Eden,

While you bring up sound objections, I disagree that they make gaming COIN impossibly difficult. Games have reached a point of creativity and depth that most things, given the proper focus by developers and interest by gamers, can be simulated.

1. The complexity of the COIN environment makes model-building extremely difficult. It is also very hard to filter out pre-conceived notions and false assumptions brought to the table by modelers or participants.
I think this can be addressed in one of two ways. The first is by using a sand-box mode for the game, which is an extremely popular model. Europa Universalis 2, Hearts of Iron, Victoria, and Geo-Political Simulator are a few examples of complex games played sand-box style. In EU2, the player guides the development of a one of several hundred countries over the course of 400 years, managing its political, economic, social, and military progress as well as balancing the ethnic, religious, resource conflicts within and without the state. GPS, in constrast, places the player in the executive seat of a modern state where he must manage every conceivable aspect of running the nation, including managing the different personalities leading political parties, the military, interest groups, religions, minorities, the media and so on. Both games are real time, with Eu2 running day-by-day and GPS hour-by-hour. Because there are so many options, the player can really take any approach he likes; so different models of politics, economics, etc can at least be simplisticly modelled by the course the player charts. The second option is to build a game that models a specific theory of insurgency. AGEOD's American Civil War, for example, is very detailed in its application and so many concepts and strategies which may be useful in generic strategy games can be severely punishing to the player. For example, in most basic strategy games, the player who attacks first usually wins. in AGEOD's ACW, the design emphasizes operational tempo as opposed to speed. I'm generally in favor of the sand-box design -- the more freedom of action given to players, the more ingeniunity you will see out of them.

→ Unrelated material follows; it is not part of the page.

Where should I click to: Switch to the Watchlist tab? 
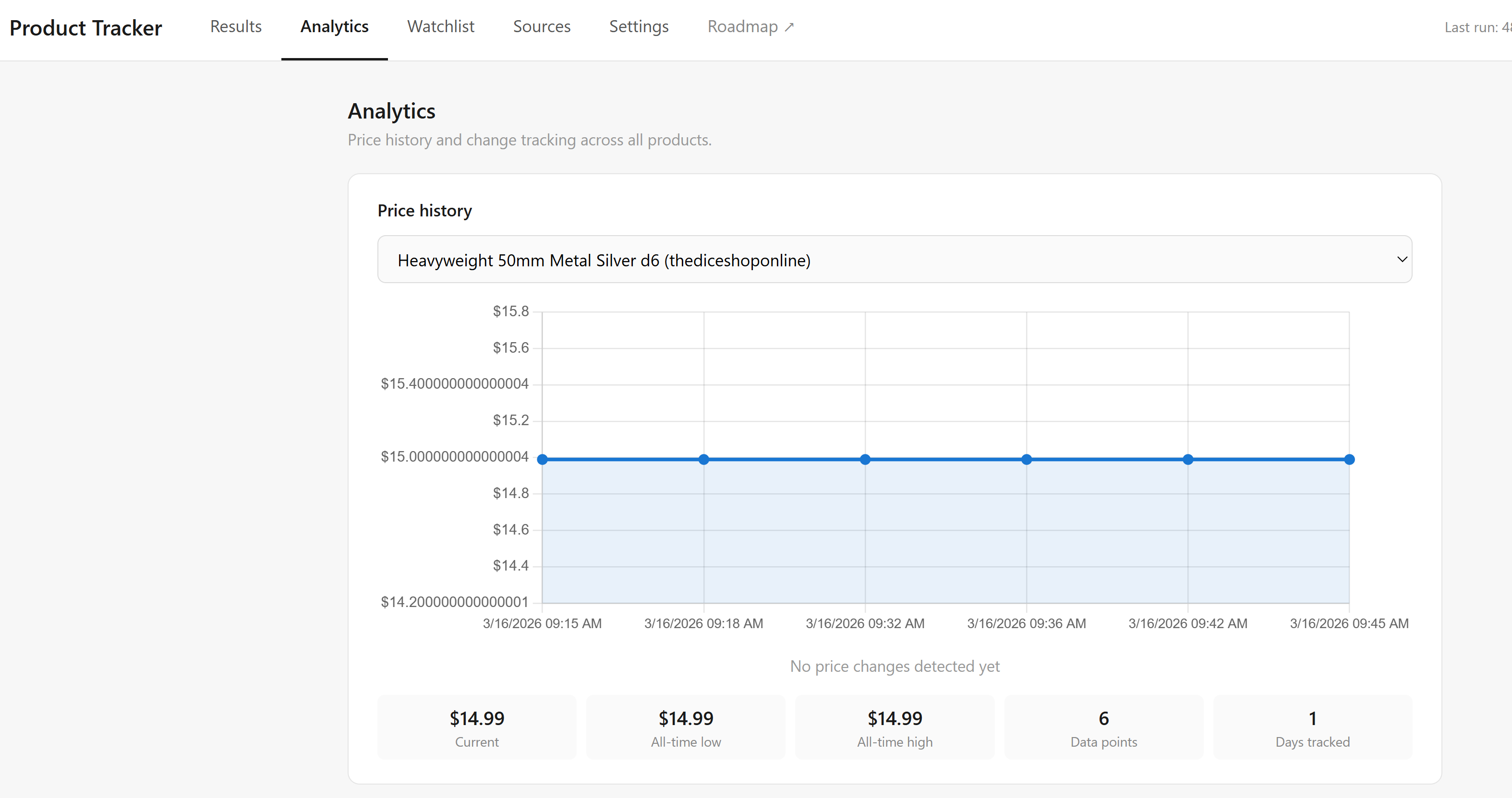click(x=440, y=26)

2. The 'lessons' and 'principles' from previous COIN operations are rarely transferable - I believe that every COIN op is unique to a far greater extent than more conventional operations.
This would have to be inherent in the game's design. In a sand-box model, the player can apply his own principles and learn his own lessons. That could realistically change from session to session depending on what course the player is pursuing. In a specific model, the designers would have to working with a specific set of lessons already in mind.

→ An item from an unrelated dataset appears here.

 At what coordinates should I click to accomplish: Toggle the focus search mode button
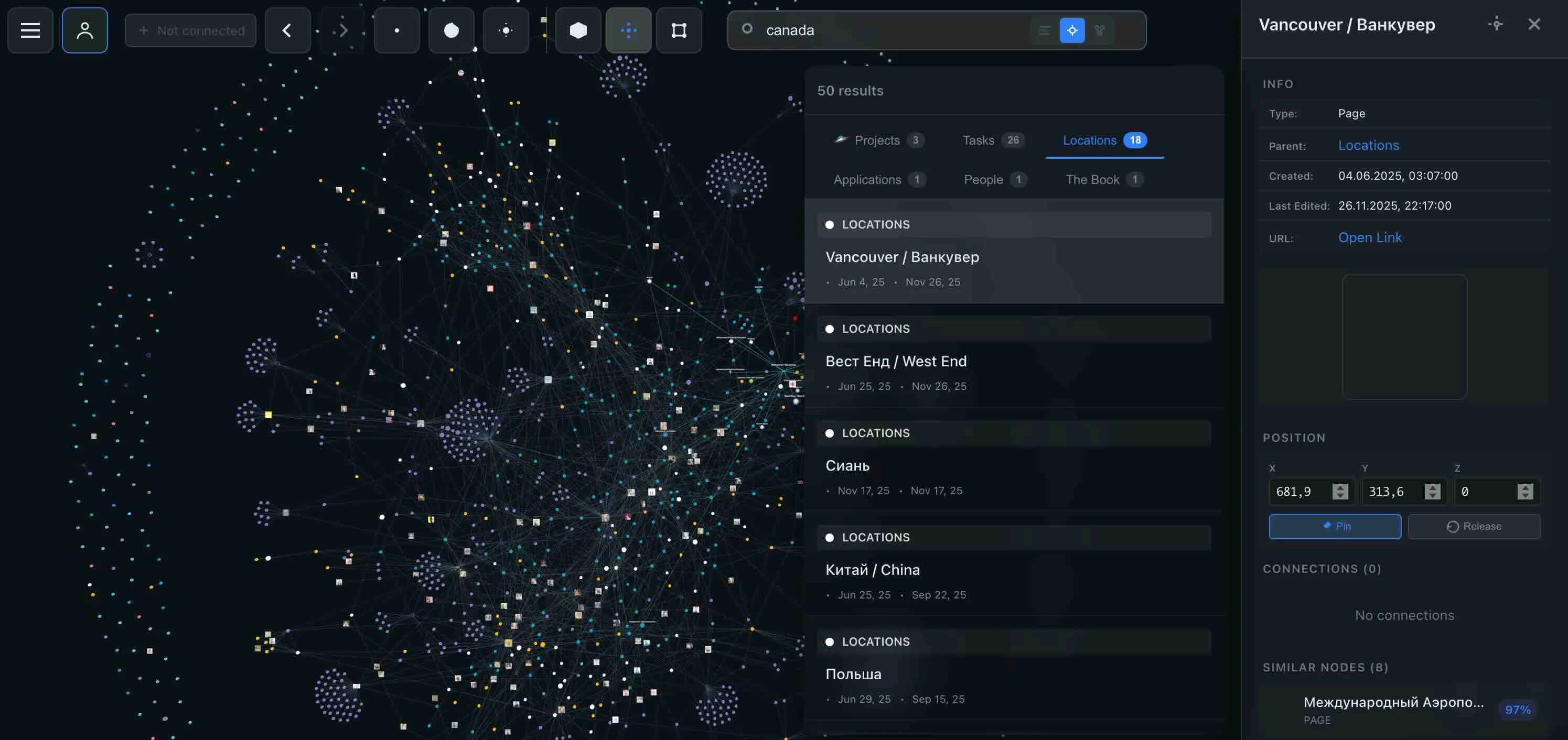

3. For high-fidelity you would need a very large number of participants, which can be unmanageable, or some very sophisiticated software capable of simulating the COIN environment for a small number of players. The latter does not exist.
Not necessarily. EU2 and GPS have hundreds of autonomous simulataneously operating participants. EU2 can also run good-sized (16+ players) games. There are several online-browser based RPGs, such as Star Wars Combine, which are even larger. SWC not only drops the player as a single character in the middle of the entire Star Wars universe, it also runs in minute-by-minute real time. The game has been operating for 10+ years now with some of the original players and organizations still active.

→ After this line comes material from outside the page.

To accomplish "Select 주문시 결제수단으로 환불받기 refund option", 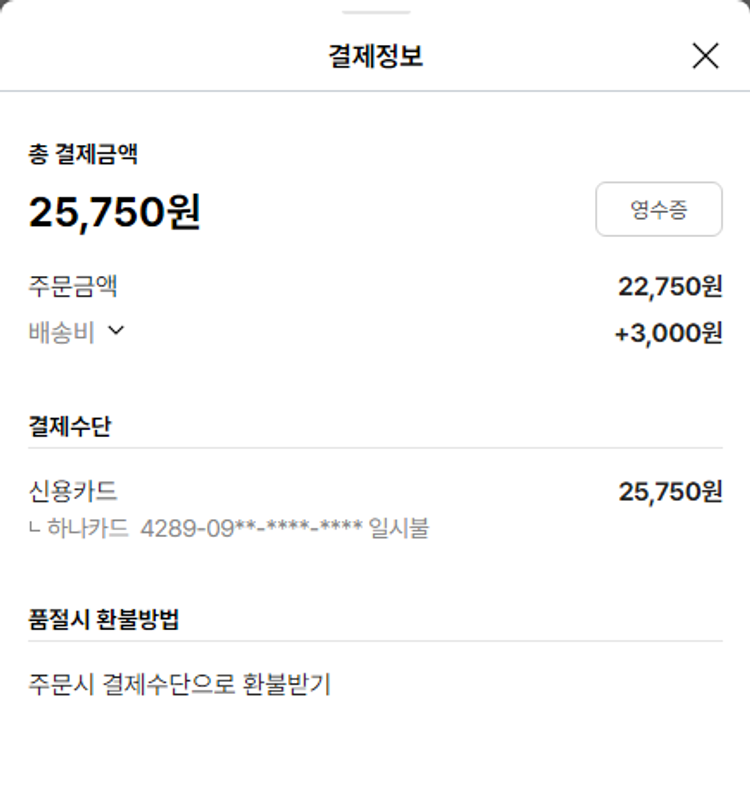I will click(x=180, y=685).
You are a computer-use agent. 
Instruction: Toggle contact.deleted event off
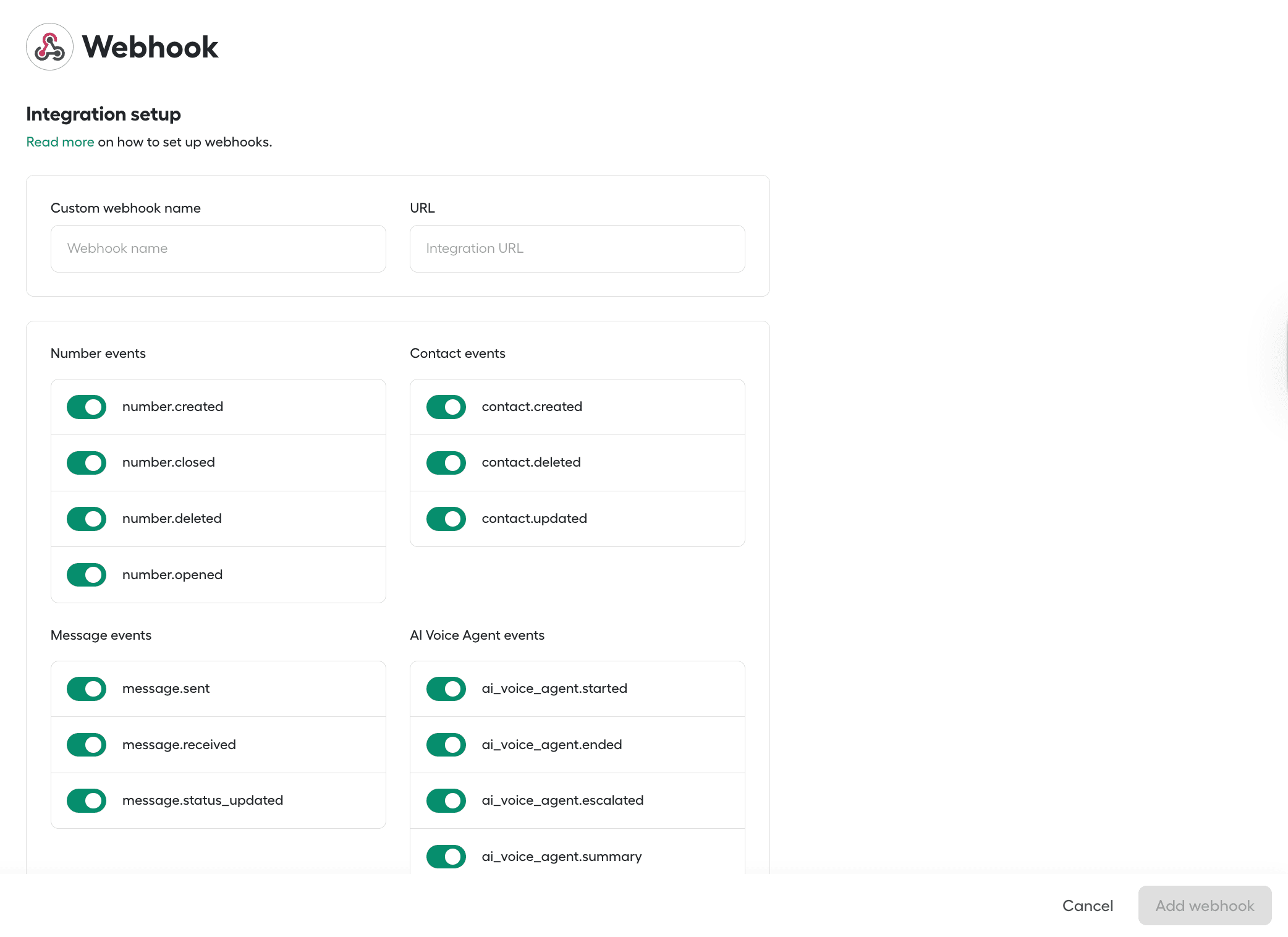446,463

4. COIN is slooooooooow. Things develop over months or years. The number one difficulty is figuring out whether you are being successful or not, and why. It requires patience, perseverence, and downright mulishness. You can't game that with people, and we don't have the software to realistically game it using computers.
See above. Most games, such as EU2 and GPS, also provide the option of controlling the speed, though not necessarily the pace, of the game.

Just my 2 cents as one from the gaming generation.